In fact, Countess Elfride d’Elveda approached, and Cristiano, who had taken a seat by Margaret’s side, drew back a little.
The countess was a small woman, fair, fat, lively and resolute. She was scarcely thirty-five years old, and was very coquettish, although less from gallantry than a love of intrigue.
She was one of the most ardent caps in Sweden; that is, she took sides with Russia against France, whose partisans were called hats; and with the nobility and Lutheran clergy against the king, who naturally sought his support in the other orders of the state, the citizens and peasants.
She had been pretty, and, what with her wit and rank, was still sufficiently so to make conquests; but there was something in her manner, by turns haughty and familiar, that displeased Cristiano. Her evident duplicity and obstinacy, which he read at a glance, did not seem to him to promise well for Margaret’s future.
“Well,” she said to the latter, sharply and briefly, “what are you doing here crouched up against this stove, as if you were frozen? Come, I want to speak to you!”
“Yes, aunt,” replied Margaret, pretending, with innocent hypocrisy, to rise with difficulty; “but the fact is that I am suffering very much with my foot. Being unable to dance, I felt cold in the large saloon.”
“Whom were you talking to?” inquired the countess, looking at Cristiano, who had gone up to M. Stangstadius.
“The nephew of your friend M. Goefle, whom Monsieur Stangstadius just presented to me. Shall I introduce him to you, aunt?”
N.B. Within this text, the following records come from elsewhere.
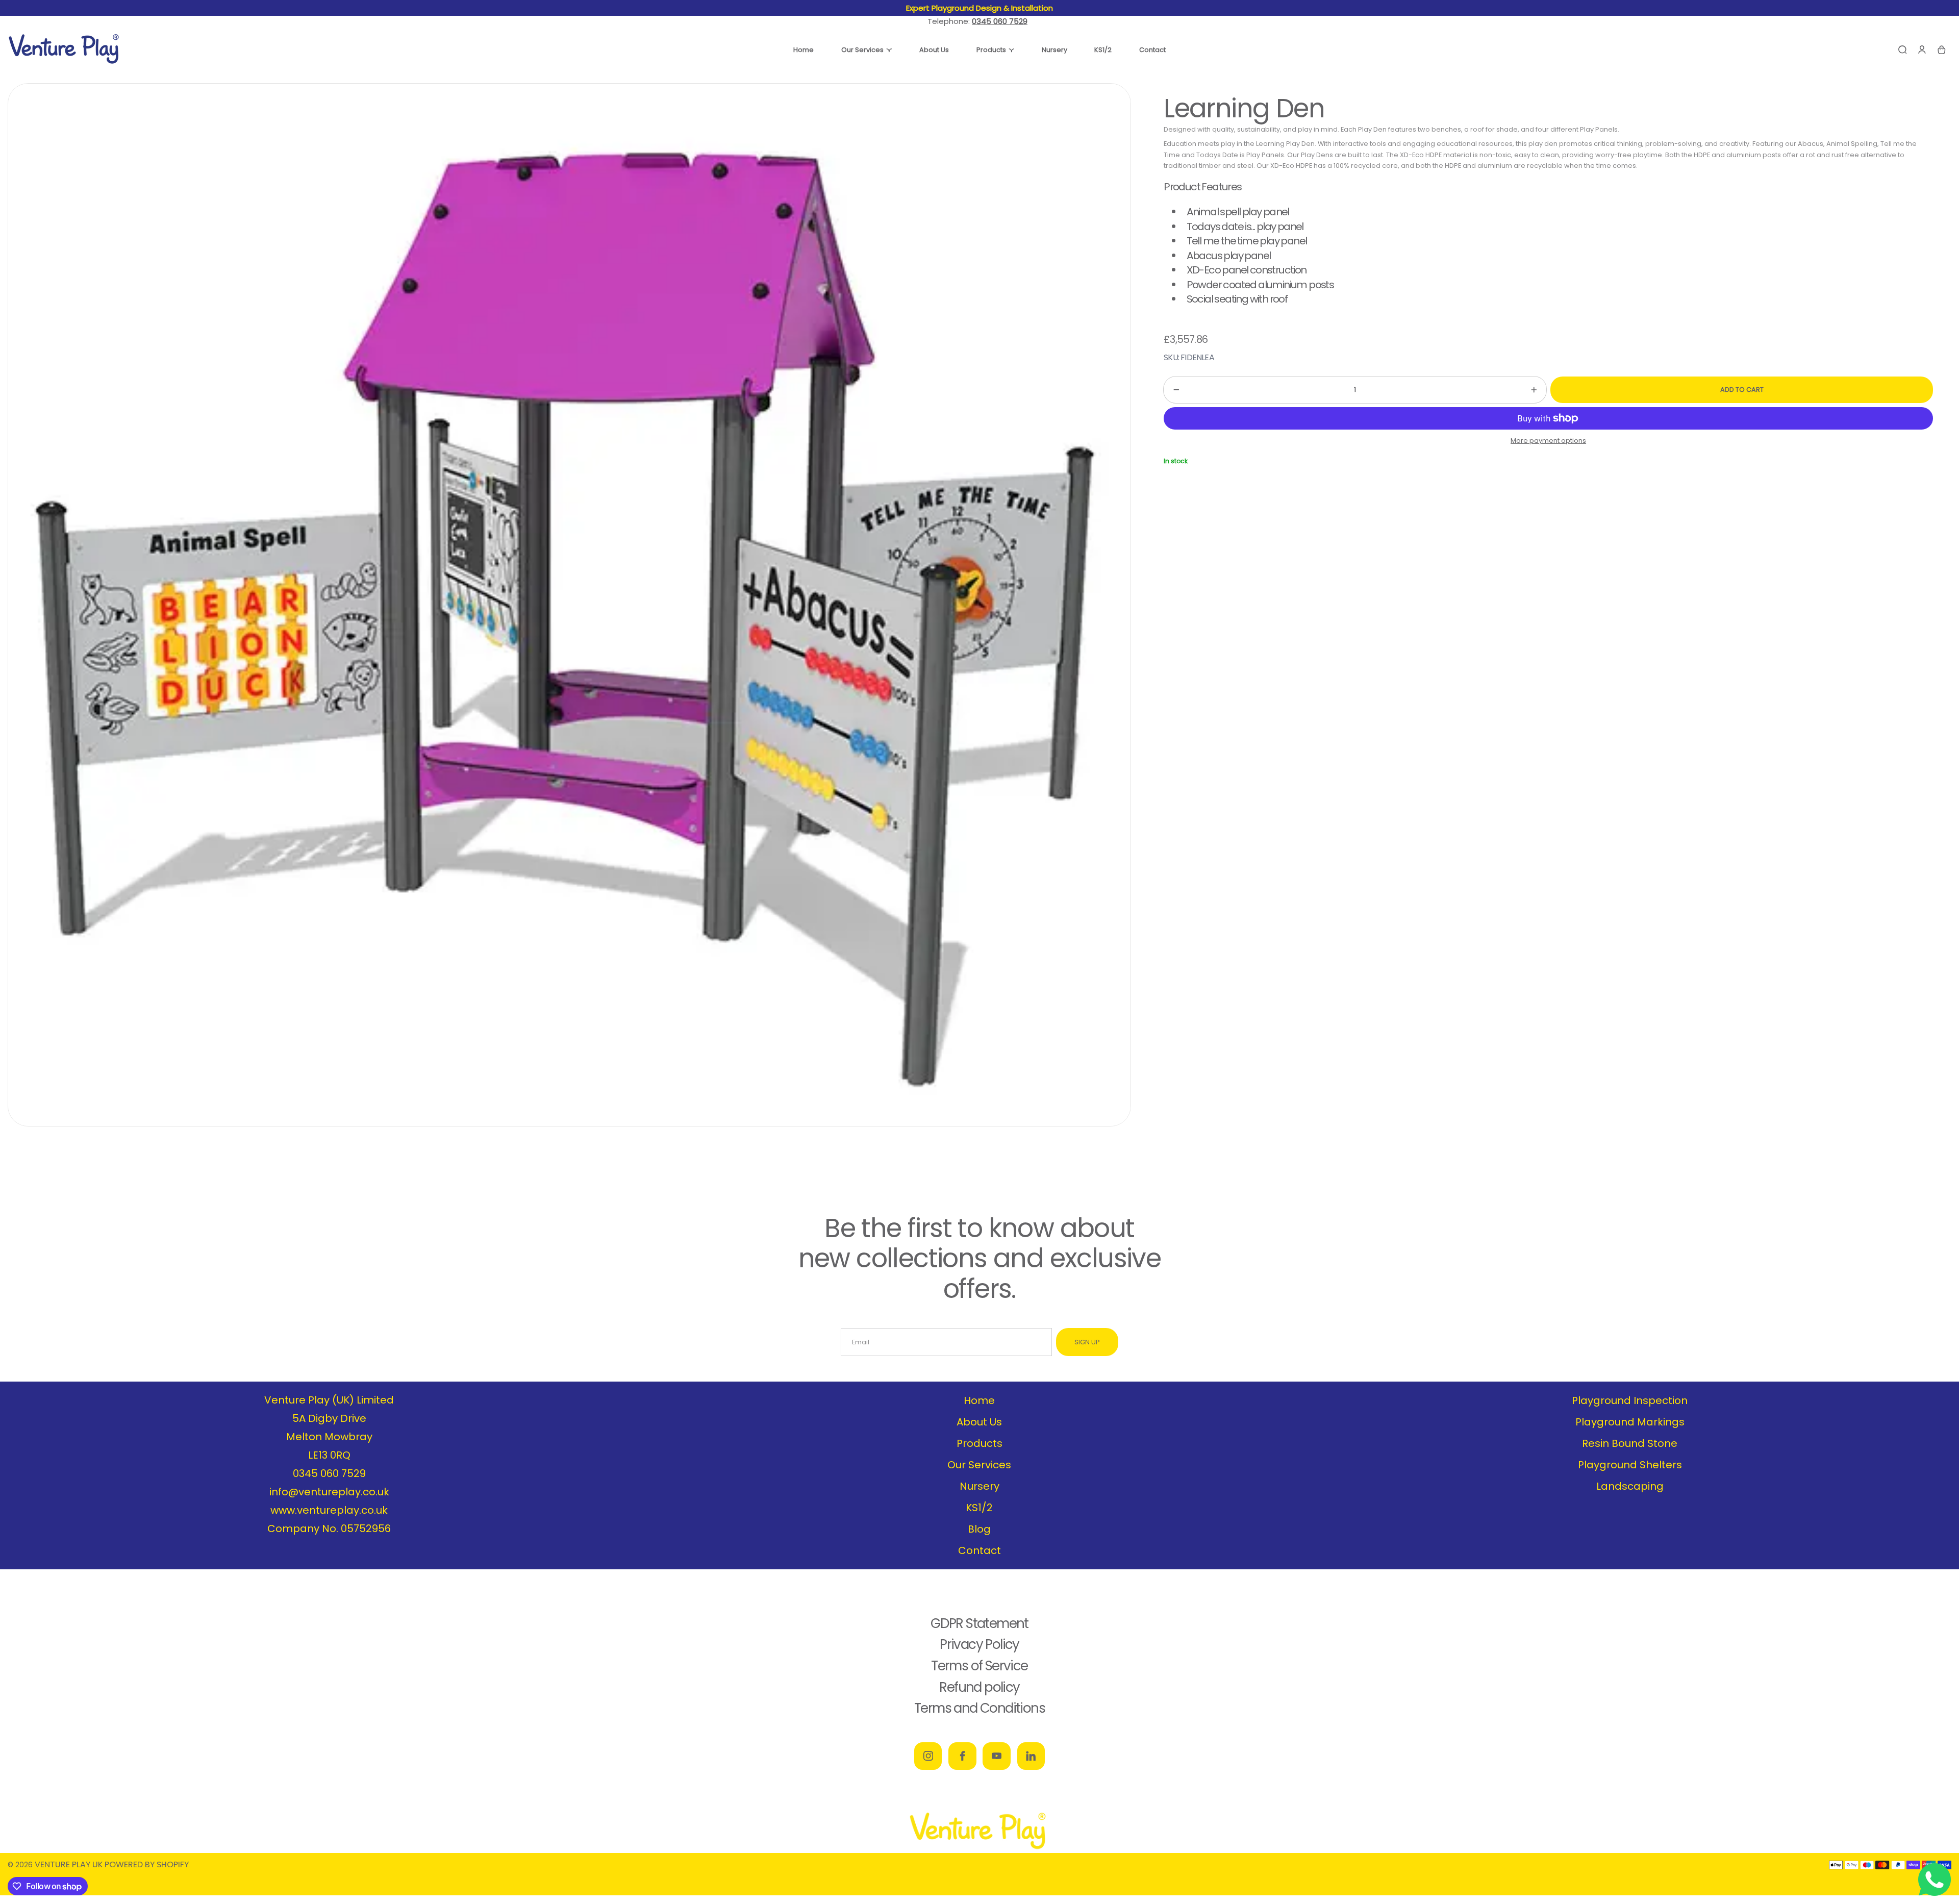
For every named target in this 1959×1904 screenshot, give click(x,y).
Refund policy (979, 1687)
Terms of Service (979, 1666)
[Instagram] (928, 1756)
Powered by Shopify (147, 1864)
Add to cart (1742, 389)
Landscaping (1630, 1486)
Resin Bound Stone (1629, 1443)
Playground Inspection (1630, 1400)
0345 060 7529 (329, 1473)
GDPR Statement (979, 1623)
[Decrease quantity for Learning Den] (1171, 390)
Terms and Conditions (979, 1708)
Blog (979, 1529)
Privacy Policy (979, 1644)
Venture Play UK (69, 1864)
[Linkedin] (1031, 1756)
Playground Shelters (1630, 1465)
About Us (979, 1422)
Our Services (979, 1465)
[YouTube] (996, 1756)
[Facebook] (962, 1756)
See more (1047, 8)
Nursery (979, 1486)
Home (979, 1400)
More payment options (1548, 440)
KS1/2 (979, 1507)
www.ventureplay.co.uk (329, 1510)
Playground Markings (1630, 1422)
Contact (979, 1550)
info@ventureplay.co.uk (329, 1492)
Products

Cristiano, who was not listening to the professor, heard perfectly well what Margaret said. Resolved to risk everything to continue his acquaintance with the niece, he came forward of his own accord, and bowed to the aunt in such a respectful and graceful manner, that she was struck by his fine appearance. She must have been very much in need of M. Goefle, for, in spite of Cristiano’s plebeian name, she received him as courteously as if he had belonged to one of the best families in the country; and when Monsieur Stangstadius declared that he was a young man of great merit, became excessively condescending.
“I am delighted to make your acquaintance,” she said, “and I am angry with M. Goefle for never speaking to me about a nephew who does him honor. Are you a devotee of science, like our distinguished friend Stangstadius? I am glad to hear it. There is no finer career that a young man can choose. No position is more agreeable than that of the scientific man, for he is not obliged to make sacrifices to obtain consideration.”